使用密钥对(Key Pair)代替传统密码登录,可以有效防御针对 SSH 端口(22)的暴力破解攻击。以下是标准的操作流程。
1. 核心原理
SSH 密钥登录采用非对称加密技术。你将 公钥 (Public Key) 存放在服务器上,将 私钥 (Private Key) 保存在本地电脑。登录时,服务器通过公钥出题,你用私钥解题,从而完成身份验证。
2. 操作步骤
第一步:生成密钥对(本地电脑执行)
如果你的电脑还没有密钥,请打开终端执行:
ssh-keygen -t ed25519 -C "[email protected]"
提示:按三次回车即可(默认路径,不设私钥密码)。推荐使用 ed25519 算法,它比 RSA 更快且更安全。
第二步:上传公钥到服务器(本地电脑执行)
使用自动化工具将公钥拷贝到服务器的 ~/.ssh/authorized_keys 文件中:
ssh-copy-id 用户名@服务器IP
第三步:修改 SSH 配置(服务器执行)
注意:请确保你现在已经能通过密钥成功登录,再执行此步!
编辑配置文件:
sudo nano /etc/ssh/sshd_config
在文件中修改或确认以下各项:
| 配置项 | 设定值 | 说明 |
|---|---|---|
| PubkeyAuthentication | yes |
允许公钥认证 |
| PasswordAuthentication | no |
禁用密码登录 |
| ChallengeResponseAuthentication | no |
禁用挑战应答认证 |
| PermitRootLogin | prohibit-password |
允许 root 登录但仅限密钥 |
第四步:重启服务使配置生效
# 检查语法是否正确
sudo sshd -t
# 重启服务
sudo systemctl restart ssh
3. 常见问题与权限修复
如果配置后无法登录,通常是服务器文件权限过大导致的(SSH 要求敏感目录必须保持私有):
- .ssh 目录: 必须是
700(drwx------) - authorized_keys 文件: 必须是
600(-rw-------)
修复命令:
chmod 700 ~/.ssh
chmod 600 ~/.ssh/authorized_keys
4. 安全进阶建议
- 更改默认端口: 将
Port 22改为其他不常用端口(如 22022),可以规避 90% 的自动扫描脚本。 - 定期备份私钥: 私钥丢失意味着你将失去访问权限,除非通过云平台的 VNC 控制台恢复。

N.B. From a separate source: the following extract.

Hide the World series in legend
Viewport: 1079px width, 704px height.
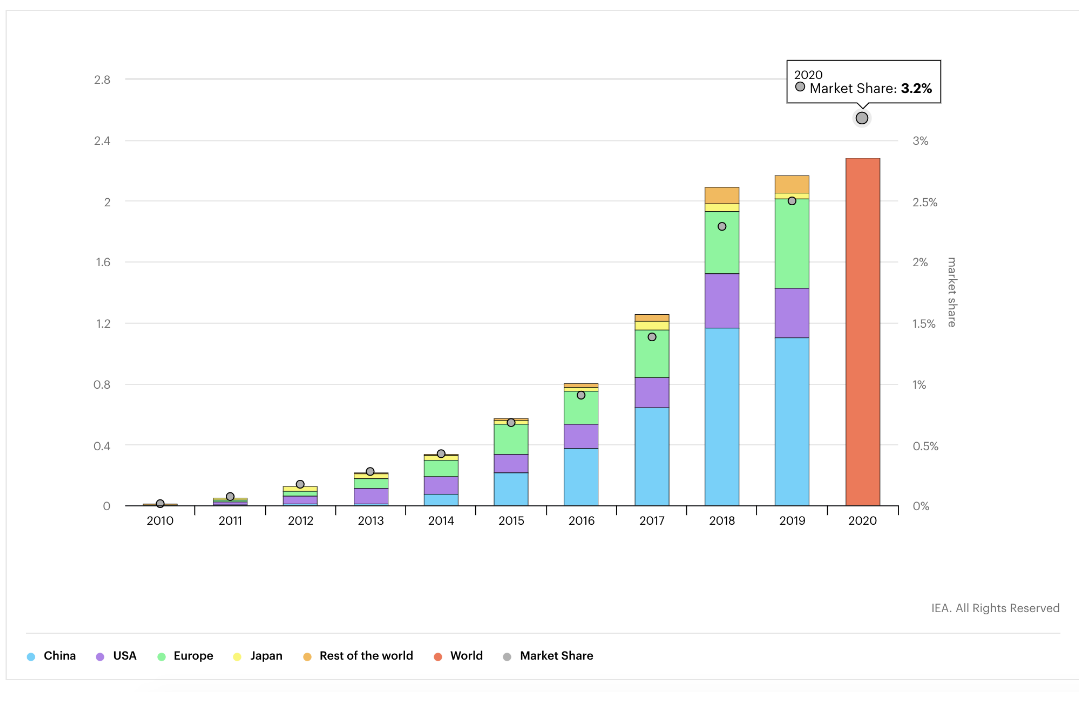click(458, 656)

- 使用 SSH Agent: 如果你的私钥设置了密码,可以使用
ssh-add将其加入缓存,避免重复输入。
运维进阶:处理“身份验证变更”报警
当你重装了系统,或者服务器更换了 IP,再次连接时,SSH 会弹出一大串红色的警告:IT IS POSSIBLE THAT SOMEONE IS DOING SOMETHING NASTY!。

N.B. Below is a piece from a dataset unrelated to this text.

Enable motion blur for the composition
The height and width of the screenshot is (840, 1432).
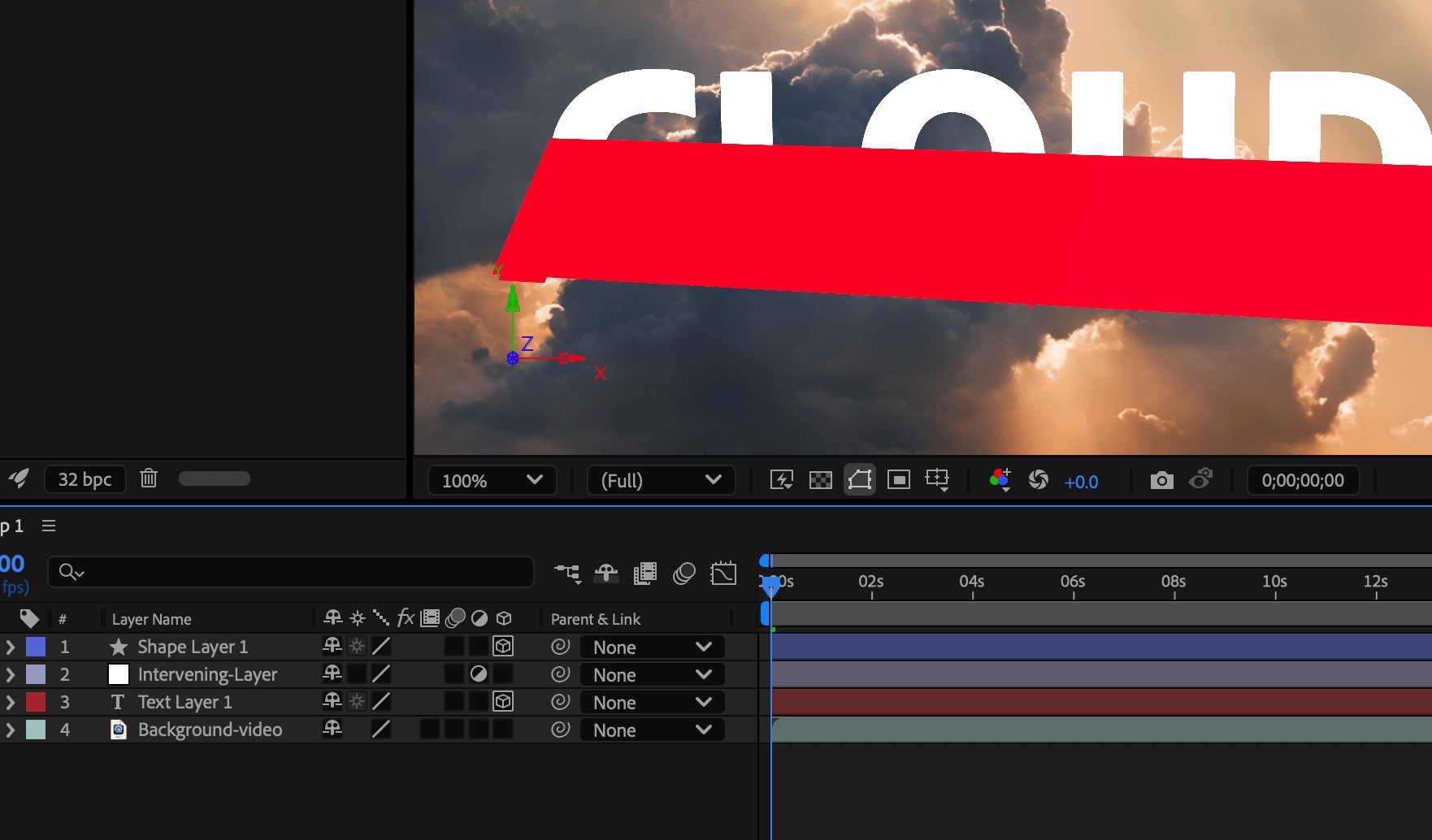[683, 574]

这是因为你的本地电脑 known_hosts 文件记录的是旧的服务器“指纹”,由于系统重装,指纹对不上了。
快速修复命令
无需手动去编辑那个乱码一样的 known_hosts 文件,直接执行:
Bash
ssh-keygen -R 188.68.60.165
命令解析:
-R (Remove):从本地缓存中删除指定 IP 或域名的公钥记录。
执行后,下次登录时 SSH 会再次询问你是否信任该主机,输入 yes 即可重新建立信任。